A lazy object proxy is an object that wraps a callable but defers the call until the object is actually required, and caches the result of said call.
These kinds of objects are useful in resolving various dependency issues, few examples:
- Objects that need to held circular references at each other, but at different stages. To instantiate object Foo you need an instance of Bar. Instance of Bar needs an instance of Foo in some of it methods (but not at construction). Circular imports sound familiar?
- Performance sensitive code. You don't know ahead of time what you're going to use but you don't want to pay for allocating all the resources at the start as you usually need just few of them.
There are other examples, I've just made up a couple for context.
If you've used Django you may be familiar with SimpleLazyObject. For simple use-cases it's fine, and if you're already using Django the choice is obvious. Unfortunately it's missing many magic methods, most glaring omissions: __iter__, __getslice__, __call__ etc. It's not too bad, you can just subclass and add them yourself.
But what if you need to have __getattr__? The horrors of the infinite recursive call beckon.
Meanwhile I've noticed that wrapt has a quite complete object proxy. Unfortunately it's not really amendable to adding a lazy behavior in a subclass due to the C extension (I wouldn't make bets on sub-classing the pure-python proxy implementation either without some unwanted overhead :-).
Thus I forked the code and changed everything to have the lazy behavior. You can see the results here: https://github.com/ionelmc/python-lazy-object-proxy
Part of that is a C extension packaging exercise but that's for another blog-post [2].
I've also done some benchmarks (with pytest-benchmark) [1]:
-- benchmark: min 5 rounds (of min 25.00us), 30.00s max time, timer: time.perf_counter -- Name (time in ns) Min Max Mean StdDev Rounds Iterations ----------------------------------------------------------------------------------------- test_perf[slots] 606.8182 26084.0909 627.7139 89.5553 1111112 44 test_perf[cext] 84.7701 2830.4598 86.2741 9.6827 1006712 348 test_perf[simple] 328.9474 11456.5790 334.8236 41.8470 1195220 76 test_perf[django] 409.5238 17969.8413 417.4172 49.9735 1158302 63 test_perf[objproxies] 880.0000 31256.6666 923.1323 106.3637 1111112 30 -----------------------------------------------------------------------------------------
The slots and cext implementations are based on wrapt's code. I've named the pure Python implementation slots because that is the distinguishing implementation technique. And that was all I had in the beginning. I've wondered why Django's SimpleLazyObject is faster, by a significant margin even.

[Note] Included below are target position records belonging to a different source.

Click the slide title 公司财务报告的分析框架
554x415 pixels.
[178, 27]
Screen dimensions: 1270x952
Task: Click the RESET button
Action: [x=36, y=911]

To find out what exactly is different I've made a primitive tracer:
import sys
import os
import linecache
from lazy_object_proxy.slots import Proxy
from django.utils.functional import SimpleLazyObject
def dumbtrace(frame, event, args):
sys.stdout.write("%015s:%-3s %06s %s" % (
os.path.basename(frame.f_code.co_filename),
frame.f_lineno,
event,
linecache.getline(frame.f_code.co_filename, frame.f_lineno)
))
return dumbtrace # "step in"
for Implementation in Proxy, SimpleLazyObject:
print("Testing %s ..." % Implementation.__name__)
obj = Implementation(lambda: 'foobar')
str(obj)
sys.settrace(dumbtrace)
str(obj)
sys.settrace(None) # we don't want to trace other stuff
And from that I've got:
Testing Proxy ... slots.py:122 call def __str__(self): slots.py:123 line return str(self.__wrapped__) slots.py:74 call @property slots.py:76 line try: slots.py:77 line return __getattr__(self, '__target__') slots.py:77 return return __getattr__(self, '__target__') slots.py:123 return return str(self.__wrapped__) Testing SimpleLazyObject ... functional.py:222 call def inner(self, *args): functional.py:223 line if self._wrapped is empty: functional.py:225 line return func(self._wrapped, *args) functional.py:225 return return func(self._wrapped, *args)
Essentially, the biggest difference is an extra function call (the __wrapped__ property).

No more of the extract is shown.